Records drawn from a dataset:
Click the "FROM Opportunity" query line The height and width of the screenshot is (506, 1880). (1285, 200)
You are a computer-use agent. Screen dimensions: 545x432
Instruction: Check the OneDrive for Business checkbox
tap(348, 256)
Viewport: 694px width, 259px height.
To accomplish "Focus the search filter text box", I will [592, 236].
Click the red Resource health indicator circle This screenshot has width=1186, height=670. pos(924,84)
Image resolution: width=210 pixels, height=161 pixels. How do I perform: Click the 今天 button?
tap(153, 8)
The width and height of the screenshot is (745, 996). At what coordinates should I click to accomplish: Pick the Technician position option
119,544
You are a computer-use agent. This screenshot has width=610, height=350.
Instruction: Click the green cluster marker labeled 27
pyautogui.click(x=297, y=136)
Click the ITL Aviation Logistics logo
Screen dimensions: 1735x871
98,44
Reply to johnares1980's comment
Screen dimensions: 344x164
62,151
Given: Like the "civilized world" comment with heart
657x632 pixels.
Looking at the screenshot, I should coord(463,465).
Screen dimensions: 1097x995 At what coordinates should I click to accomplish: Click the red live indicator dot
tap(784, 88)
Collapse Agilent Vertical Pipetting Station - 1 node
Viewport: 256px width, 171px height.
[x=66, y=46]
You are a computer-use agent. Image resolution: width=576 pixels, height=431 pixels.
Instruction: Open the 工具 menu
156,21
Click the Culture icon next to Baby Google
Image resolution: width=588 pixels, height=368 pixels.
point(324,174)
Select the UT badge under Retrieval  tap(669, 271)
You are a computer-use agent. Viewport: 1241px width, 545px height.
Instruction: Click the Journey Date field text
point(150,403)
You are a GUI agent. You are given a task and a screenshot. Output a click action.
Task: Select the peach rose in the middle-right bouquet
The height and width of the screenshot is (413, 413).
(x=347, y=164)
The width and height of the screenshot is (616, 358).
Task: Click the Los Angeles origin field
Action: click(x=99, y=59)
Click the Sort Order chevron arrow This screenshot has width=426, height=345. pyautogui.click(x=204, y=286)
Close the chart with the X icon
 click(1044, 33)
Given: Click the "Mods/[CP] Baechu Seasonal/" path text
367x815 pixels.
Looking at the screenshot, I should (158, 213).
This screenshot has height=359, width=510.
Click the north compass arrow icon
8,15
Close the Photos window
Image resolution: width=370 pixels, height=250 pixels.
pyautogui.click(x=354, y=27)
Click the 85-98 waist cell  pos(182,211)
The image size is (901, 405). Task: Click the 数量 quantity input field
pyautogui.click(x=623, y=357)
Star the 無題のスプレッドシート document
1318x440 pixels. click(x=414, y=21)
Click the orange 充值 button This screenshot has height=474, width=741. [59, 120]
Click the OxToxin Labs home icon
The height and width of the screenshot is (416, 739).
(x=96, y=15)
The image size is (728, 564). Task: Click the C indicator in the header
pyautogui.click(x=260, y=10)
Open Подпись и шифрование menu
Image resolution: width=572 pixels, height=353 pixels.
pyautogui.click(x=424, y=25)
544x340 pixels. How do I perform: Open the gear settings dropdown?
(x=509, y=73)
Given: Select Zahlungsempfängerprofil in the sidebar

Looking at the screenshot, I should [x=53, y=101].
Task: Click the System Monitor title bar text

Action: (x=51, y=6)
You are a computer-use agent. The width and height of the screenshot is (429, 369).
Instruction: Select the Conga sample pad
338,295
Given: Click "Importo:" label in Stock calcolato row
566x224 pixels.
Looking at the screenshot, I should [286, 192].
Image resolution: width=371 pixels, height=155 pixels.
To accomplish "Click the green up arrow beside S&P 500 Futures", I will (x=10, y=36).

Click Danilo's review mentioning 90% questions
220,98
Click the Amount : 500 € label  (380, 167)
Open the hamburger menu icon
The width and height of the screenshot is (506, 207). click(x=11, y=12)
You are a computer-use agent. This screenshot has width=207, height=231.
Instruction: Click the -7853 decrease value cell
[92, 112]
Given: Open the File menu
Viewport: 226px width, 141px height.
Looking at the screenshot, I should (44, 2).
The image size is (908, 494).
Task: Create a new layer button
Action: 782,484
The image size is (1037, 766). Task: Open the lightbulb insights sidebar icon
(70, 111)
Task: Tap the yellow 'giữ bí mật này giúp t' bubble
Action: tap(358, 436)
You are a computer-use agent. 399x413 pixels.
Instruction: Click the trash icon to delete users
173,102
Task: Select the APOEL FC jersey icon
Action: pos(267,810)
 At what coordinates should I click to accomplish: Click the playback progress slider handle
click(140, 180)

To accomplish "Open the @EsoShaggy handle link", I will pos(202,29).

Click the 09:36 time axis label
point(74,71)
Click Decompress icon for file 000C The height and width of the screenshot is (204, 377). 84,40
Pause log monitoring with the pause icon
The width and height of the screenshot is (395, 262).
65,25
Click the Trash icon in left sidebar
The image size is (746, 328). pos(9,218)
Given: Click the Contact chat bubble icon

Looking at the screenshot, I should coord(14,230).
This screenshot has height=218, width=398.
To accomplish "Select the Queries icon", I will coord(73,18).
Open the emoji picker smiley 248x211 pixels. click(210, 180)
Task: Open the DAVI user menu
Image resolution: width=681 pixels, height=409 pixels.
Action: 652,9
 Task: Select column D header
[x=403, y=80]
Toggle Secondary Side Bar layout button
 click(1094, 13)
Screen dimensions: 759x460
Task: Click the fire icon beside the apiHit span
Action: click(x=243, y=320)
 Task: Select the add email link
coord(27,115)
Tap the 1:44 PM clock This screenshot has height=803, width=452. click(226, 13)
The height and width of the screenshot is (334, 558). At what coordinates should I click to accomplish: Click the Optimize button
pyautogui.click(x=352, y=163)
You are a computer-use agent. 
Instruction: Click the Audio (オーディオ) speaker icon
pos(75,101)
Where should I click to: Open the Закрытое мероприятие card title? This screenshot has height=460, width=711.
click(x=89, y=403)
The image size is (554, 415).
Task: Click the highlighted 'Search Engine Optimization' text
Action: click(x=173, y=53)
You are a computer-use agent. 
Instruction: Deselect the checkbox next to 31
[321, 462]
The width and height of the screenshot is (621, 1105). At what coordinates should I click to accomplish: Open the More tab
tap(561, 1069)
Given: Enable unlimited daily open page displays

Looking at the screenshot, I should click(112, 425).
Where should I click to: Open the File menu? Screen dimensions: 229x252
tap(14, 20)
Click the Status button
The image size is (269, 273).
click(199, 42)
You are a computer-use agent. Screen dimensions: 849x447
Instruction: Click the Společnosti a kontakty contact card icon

• **AIM OF THE EXERCISE**: Find the lines above with the word "will". Copy them out.

• **RESULT OF THIS TASK**:
To accomplish "Focus the search filter text box", I will [592, 236].
To accomplish "Click the green up arrow beside S&P 500 Futures", I will (x=10, y=36).
To accomplish "Open the @EsoShaggy handle link", I will pos(202,29).
To accomplish "Select the Queries icon", I will coord(73,18).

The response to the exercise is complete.